Сато лег на стол. Я намазал его тело раствором белой глины и дал ей затвердеть. Перед этим я перенес рисунок с кальки на лист твердой белой бумаги, а потом карандашом – на кожу вождя и выждал еще какое-то время, чтобы дать рисунку как следует просохнуть. Вождь лежал на столе, словно мумия, не шевелясь и даже не двигая головой, настолько он боялся испортить картину, показанную ему на зеркале. Я начал прохаживаться по контурным линиям бритвой. Крови было совсем немного, а там, где она едва проступала, я тут же ее вытирал. В тех немногих местах, где бритва захватила ткань несколько глубже обычного, тушь дольше не схватывалась из-за крови, но в целом картина проявилась замечательно. Через восемь дней Саго получил свою голову тигра с разинутой пастью, розовым языком, белыми зубами, черными глазами, носом и усами. Я остался доволен своей работой. Она получилась лучше моей собственной наколки, и краски были живее. После того как сошли струпья, я снова прошелся иголками по некоторым местам. Сато был настолько доволен, что заказал Соррильо еще шесть зеркал – два для себя и по одному в каждую хижину.

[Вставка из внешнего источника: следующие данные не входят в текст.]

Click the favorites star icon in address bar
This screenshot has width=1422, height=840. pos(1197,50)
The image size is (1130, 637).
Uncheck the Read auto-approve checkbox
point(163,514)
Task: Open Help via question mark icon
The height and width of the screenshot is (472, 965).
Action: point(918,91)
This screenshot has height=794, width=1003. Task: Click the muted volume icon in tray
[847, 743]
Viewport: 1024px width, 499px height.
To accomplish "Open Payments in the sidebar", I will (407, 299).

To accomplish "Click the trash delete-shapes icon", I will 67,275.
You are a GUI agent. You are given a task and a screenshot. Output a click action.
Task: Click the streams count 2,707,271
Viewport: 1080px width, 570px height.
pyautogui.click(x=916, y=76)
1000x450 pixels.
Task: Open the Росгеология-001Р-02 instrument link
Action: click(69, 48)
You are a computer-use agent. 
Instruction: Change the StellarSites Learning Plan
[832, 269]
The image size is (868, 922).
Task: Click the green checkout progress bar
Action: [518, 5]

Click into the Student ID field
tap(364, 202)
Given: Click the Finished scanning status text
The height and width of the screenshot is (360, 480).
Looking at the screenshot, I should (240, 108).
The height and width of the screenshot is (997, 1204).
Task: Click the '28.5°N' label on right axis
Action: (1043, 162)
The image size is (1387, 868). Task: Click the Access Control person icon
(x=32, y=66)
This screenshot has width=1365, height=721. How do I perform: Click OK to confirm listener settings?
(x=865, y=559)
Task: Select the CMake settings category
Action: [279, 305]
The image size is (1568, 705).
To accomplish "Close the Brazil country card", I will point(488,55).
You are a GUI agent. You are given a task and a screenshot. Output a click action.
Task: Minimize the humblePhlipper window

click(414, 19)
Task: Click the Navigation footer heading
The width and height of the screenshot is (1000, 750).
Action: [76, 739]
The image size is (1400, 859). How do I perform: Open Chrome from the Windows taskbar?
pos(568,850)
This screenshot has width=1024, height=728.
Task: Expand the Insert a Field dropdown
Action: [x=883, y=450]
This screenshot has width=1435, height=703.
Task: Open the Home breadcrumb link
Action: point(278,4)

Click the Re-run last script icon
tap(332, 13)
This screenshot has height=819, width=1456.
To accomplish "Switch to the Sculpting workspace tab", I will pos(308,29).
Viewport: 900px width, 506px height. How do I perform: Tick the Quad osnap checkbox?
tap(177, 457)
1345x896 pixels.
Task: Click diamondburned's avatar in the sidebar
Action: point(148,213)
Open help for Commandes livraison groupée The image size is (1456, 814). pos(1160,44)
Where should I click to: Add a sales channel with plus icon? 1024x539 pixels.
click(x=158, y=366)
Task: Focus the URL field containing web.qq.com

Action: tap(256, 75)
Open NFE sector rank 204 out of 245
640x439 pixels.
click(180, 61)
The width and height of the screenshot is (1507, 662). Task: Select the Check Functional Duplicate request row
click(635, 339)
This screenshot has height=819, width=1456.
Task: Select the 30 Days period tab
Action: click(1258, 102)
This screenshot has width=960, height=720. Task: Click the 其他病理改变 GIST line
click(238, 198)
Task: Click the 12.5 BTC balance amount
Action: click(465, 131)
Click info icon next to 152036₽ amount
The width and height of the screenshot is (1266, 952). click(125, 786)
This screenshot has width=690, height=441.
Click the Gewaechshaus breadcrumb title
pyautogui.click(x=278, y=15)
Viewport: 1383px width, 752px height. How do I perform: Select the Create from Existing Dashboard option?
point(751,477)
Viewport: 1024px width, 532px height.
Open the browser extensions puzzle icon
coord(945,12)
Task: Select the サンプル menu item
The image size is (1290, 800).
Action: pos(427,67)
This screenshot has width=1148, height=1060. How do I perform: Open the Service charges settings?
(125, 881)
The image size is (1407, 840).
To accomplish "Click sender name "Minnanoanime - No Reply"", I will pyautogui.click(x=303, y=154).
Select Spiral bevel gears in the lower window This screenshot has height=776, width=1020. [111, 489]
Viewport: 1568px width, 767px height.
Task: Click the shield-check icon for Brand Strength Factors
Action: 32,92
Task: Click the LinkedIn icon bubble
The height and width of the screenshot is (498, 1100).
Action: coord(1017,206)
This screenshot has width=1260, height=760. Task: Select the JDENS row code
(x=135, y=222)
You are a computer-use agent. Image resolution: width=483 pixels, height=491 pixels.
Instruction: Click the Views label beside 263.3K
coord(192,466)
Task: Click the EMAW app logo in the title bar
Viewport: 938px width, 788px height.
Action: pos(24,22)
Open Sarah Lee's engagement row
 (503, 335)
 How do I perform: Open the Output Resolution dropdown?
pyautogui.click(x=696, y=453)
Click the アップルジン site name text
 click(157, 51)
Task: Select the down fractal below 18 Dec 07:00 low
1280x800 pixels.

Шли дни, недели и месяцы. Наступил апрель – я уже здесь четыре месяца. Здоровье хорошее. Я окреп. И поскольку привык ходить босиком, могу теперь покрывать огромные расстояния без всякой усталости. Это доказывает моя охота на больших зеленых ящериц. Забыл сказать, после моего первого визита к знахарю я попросил Соррильо достать мне настойку йода, перекись водорода, вату, бинты, таблетки хинина и стоваин. Однажды я видел в тюремной больнице каторжника с таким же большим нарывом, как у знахаря, и Шаталь, санитар, раздробил таблетку стоваина и присыпал язву. Я послал знахарю небольшой деревянный нож, в ответ он прислал мне свой. Трудно и долго пришлось убеждать его приняться за лечение. Но после нескольких присыпок нарыв уменьшился наполовину. Он продолжал лечение самостоятельно и в один прекрасный день прислал мне большой нож, чтобы я пришел к нему и посмотрел, что все зажило. Так никто никогда не узнал, кто его вылечил.